┌──
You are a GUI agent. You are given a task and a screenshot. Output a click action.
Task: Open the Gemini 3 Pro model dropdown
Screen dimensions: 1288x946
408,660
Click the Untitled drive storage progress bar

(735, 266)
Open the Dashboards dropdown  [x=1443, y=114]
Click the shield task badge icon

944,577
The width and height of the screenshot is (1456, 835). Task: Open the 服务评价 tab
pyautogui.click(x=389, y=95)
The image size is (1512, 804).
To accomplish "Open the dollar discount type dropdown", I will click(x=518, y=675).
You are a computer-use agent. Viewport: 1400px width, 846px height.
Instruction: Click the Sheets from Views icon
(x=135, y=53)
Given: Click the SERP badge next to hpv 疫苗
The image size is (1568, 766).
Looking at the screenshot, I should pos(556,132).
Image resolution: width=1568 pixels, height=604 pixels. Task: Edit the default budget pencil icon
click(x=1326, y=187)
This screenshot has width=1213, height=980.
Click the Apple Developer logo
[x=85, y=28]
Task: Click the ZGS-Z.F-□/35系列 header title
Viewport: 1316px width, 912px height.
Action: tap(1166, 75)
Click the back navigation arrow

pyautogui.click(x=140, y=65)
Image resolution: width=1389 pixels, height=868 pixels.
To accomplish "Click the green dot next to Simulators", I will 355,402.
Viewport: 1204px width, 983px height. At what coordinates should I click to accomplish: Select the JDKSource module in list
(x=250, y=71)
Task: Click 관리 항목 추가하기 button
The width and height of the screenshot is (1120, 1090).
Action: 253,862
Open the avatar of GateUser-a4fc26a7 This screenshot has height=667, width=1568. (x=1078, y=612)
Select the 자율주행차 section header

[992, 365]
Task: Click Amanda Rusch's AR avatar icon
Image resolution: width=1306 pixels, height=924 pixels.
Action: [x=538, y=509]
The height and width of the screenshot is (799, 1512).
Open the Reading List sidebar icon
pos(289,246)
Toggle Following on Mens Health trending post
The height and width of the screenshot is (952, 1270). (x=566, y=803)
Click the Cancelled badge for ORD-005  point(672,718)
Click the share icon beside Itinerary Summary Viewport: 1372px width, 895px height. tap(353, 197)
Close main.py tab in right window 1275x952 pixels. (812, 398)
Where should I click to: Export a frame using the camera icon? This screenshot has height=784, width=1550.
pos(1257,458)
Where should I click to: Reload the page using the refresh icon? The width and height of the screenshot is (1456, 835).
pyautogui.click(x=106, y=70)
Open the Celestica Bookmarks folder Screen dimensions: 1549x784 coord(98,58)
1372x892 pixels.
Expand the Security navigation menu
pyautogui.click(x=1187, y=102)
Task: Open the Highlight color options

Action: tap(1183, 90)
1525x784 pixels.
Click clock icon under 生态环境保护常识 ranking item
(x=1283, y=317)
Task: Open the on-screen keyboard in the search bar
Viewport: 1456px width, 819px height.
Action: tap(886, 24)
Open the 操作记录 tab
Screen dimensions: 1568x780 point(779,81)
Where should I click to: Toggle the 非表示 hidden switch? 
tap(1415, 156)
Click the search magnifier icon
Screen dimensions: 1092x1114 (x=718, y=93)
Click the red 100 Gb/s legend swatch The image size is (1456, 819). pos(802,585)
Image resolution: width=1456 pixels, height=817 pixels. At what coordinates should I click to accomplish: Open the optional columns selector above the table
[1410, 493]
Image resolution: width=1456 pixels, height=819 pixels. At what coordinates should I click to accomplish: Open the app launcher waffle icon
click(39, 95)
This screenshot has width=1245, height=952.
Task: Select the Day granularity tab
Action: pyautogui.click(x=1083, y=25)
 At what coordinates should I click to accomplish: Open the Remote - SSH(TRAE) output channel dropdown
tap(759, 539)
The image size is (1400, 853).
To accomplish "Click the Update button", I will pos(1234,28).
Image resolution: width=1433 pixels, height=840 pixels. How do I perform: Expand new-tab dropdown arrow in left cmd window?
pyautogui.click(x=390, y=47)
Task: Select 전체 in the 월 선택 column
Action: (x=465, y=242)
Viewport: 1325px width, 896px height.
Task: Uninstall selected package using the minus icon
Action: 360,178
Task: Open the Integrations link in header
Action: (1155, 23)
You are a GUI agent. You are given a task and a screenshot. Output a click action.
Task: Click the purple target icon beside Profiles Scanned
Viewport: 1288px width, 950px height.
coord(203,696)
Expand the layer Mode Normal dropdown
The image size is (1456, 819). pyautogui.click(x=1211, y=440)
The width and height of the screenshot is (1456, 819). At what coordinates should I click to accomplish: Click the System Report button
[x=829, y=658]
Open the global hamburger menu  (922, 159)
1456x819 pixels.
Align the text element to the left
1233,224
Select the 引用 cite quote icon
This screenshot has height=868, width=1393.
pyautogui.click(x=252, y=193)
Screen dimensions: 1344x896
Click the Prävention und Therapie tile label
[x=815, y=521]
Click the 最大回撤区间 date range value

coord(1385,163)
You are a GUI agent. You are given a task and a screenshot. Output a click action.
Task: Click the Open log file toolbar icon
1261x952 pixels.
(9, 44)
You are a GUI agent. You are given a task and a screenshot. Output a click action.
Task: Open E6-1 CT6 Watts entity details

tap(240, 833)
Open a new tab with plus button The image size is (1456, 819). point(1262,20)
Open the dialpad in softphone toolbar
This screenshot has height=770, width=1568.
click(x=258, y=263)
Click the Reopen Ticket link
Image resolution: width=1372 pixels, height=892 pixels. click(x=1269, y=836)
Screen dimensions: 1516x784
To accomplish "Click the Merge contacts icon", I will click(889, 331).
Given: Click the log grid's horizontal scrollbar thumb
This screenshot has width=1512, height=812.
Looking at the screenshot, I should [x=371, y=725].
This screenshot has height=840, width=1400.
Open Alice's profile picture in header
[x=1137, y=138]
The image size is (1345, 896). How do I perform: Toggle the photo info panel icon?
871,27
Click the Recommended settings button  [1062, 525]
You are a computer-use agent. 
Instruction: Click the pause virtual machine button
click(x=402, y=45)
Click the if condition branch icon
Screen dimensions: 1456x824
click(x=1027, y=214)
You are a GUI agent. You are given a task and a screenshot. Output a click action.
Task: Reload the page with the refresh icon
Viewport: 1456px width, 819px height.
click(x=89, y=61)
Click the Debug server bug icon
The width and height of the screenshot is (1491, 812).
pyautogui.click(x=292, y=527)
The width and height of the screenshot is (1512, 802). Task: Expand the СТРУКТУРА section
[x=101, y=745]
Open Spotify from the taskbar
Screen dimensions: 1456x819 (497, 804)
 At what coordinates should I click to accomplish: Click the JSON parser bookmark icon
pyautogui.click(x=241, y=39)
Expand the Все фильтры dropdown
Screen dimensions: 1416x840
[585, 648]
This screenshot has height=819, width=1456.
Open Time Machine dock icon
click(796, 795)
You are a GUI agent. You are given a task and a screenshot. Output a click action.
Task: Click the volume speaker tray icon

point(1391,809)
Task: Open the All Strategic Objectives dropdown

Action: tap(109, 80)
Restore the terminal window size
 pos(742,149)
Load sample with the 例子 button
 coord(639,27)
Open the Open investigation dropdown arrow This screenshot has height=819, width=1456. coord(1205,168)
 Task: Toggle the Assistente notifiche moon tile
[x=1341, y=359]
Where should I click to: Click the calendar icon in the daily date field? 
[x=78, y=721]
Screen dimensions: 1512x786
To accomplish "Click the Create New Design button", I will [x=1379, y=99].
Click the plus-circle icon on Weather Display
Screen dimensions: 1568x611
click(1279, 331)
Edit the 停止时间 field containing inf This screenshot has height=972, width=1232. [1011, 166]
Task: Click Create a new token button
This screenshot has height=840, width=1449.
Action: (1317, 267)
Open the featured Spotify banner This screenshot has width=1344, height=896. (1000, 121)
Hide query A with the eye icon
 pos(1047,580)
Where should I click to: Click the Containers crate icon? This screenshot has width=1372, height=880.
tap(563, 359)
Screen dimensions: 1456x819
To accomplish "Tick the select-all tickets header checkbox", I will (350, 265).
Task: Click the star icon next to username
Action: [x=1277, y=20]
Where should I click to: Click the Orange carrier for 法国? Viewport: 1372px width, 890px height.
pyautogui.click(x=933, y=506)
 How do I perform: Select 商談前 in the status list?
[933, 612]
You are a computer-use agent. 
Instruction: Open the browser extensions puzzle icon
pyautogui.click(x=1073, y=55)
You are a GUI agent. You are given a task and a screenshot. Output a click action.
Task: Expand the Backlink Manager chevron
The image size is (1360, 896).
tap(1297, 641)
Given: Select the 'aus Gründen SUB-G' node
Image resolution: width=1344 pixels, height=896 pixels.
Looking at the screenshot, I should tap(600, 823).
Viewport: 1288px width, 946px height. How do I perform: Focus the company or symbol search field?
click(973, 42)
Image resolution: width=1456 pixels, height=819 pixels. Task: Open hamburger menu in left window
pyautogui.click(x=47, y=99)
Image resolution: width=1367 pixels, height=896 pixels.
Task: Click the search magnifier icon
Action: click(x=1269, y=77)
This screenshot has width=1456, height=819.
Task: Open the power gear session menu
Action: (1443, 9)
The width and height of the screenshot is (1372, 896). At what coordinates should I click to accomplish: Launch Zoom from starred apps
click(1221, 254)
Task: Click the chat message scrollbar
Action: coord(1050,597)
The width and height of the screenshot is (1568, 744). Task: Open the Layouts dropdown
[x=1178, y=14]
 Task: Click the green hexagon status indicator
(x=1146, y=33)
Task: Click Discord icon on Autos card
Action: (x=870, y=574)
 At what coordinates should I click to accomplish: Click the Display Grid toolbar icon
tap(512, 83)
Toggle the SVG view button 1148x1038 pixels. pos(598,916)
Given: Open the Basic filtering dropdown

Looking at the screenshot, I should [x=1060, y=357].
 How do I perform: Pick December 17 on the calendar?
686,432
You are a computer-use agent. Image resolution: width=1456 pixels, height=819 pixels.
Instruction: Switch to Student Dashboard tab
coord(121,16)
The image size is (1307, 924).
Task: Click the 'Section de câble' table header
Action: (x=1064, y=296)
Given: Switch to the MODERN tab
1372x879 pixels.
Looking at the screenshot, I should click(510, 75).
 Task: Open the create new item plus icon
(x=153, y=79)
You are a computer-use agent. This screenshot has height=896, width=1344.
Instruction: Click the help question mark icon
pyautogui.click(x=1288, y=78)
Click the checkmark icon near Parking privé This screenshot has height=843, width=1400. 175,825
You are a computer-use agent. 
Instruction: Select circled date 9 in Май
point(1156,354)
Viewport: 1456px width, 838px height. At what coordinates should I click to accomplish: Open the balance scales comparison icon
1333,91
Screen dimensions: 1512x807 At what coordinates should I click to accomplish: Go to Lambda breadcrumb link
└──
▶ **Work required**
In the material above, find the line containing "Image resolution: width=1568" and the line containing "Task: Click 관리 항목 추가하기 button", then write out exactly those two lines and every line between them, and nothing more.

▶ **Exercise result**
Image resolution: width=1568 pixels, height=604 pixels. Task: Edit the default budget pencil icon
click(x=1326, y=187)
This screenshot has width=1213, height=980.
Click the Apple Developer logo
[x=85, y=28]
Task: Click the ZGS-Z.F-□/35系列 header title
Viewport: 1316px width, 912px height.
Action: tap(1166, 75)
Click the back navigation arrow

pyautogui.click(x=140, y=65)
Image resolution: width=1389 pixels, height=868 pixels.
To accomplish "Click the green dot next to Simulators", I will 355,402.
Viewport: 1204px width, 983px height. At what coordinates should I click to accomplish: Select the JDKSource module in list
(x=250, y=71)
Task: Click 관리 항목 추가하기 button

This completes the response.